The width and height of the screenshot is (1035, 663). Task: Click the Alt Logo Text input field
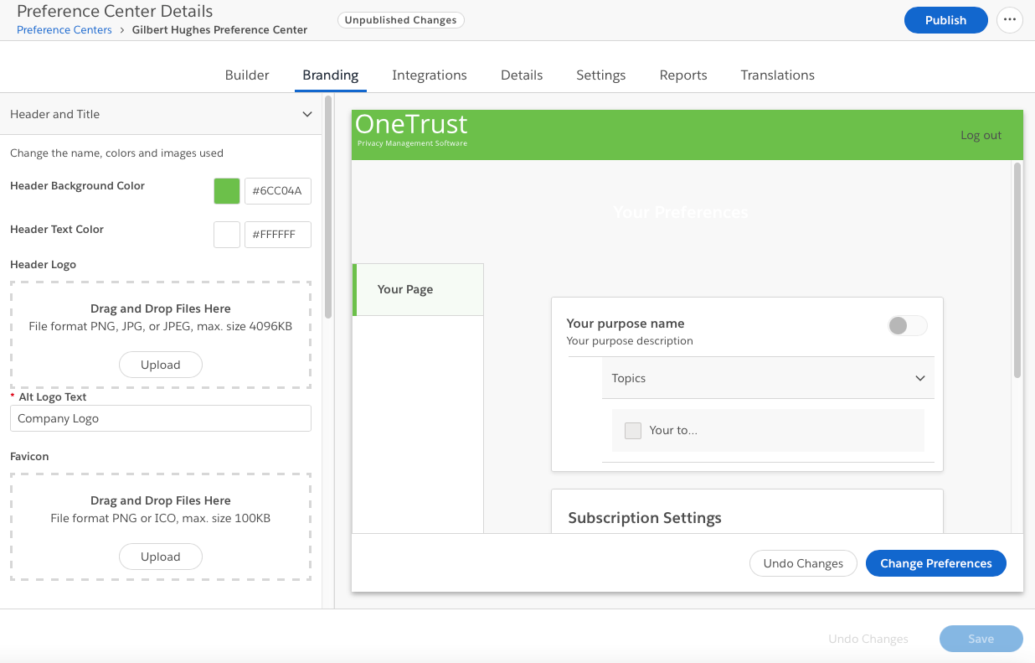pos(161,418)
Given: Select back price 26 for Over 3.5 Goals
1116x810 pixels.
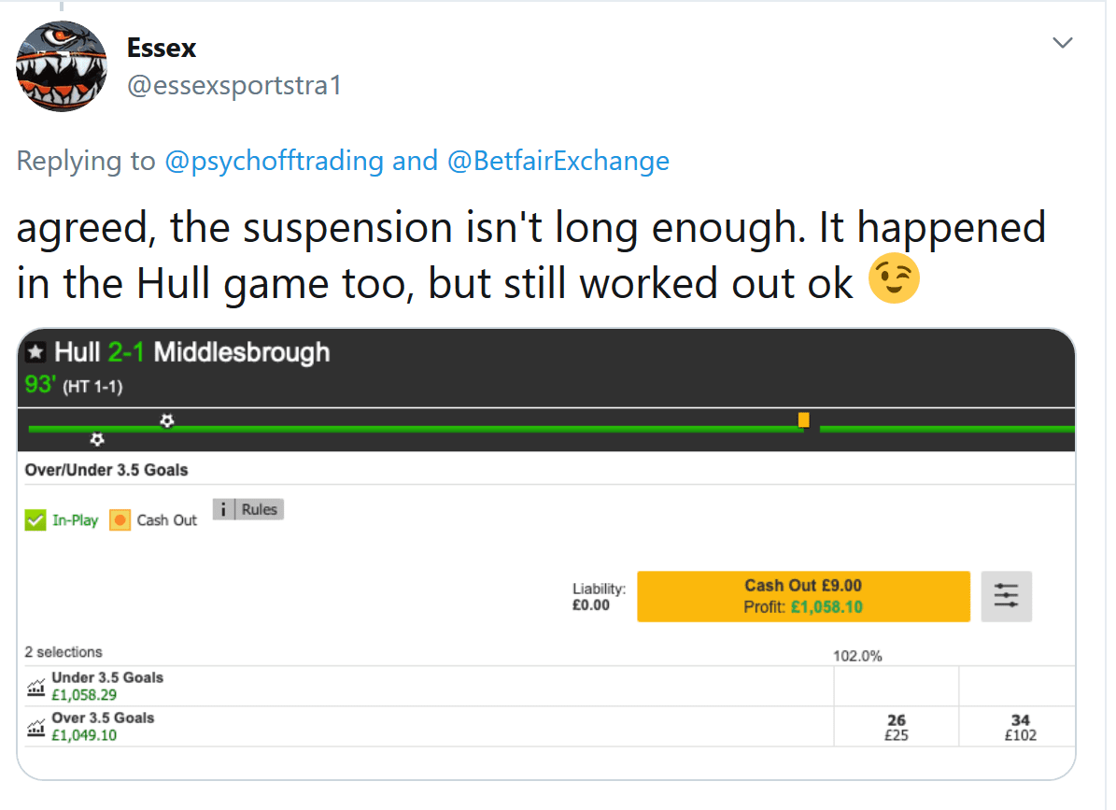Looking at the screenshot, I should (897, 727).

TASK STATEMENT
The answer must be a word-for-word copy of all the entries, containing no pictures.

SOLVED PROBLEM
The width and height of the screenshot is (1035, 663). Task: Click the Alt Logo Text input field
pos(161,418)
Given: Select back price 26 for Over 3.5 Goals
1116x810 pixels.
Looking at the screenshot, I should (897, 727).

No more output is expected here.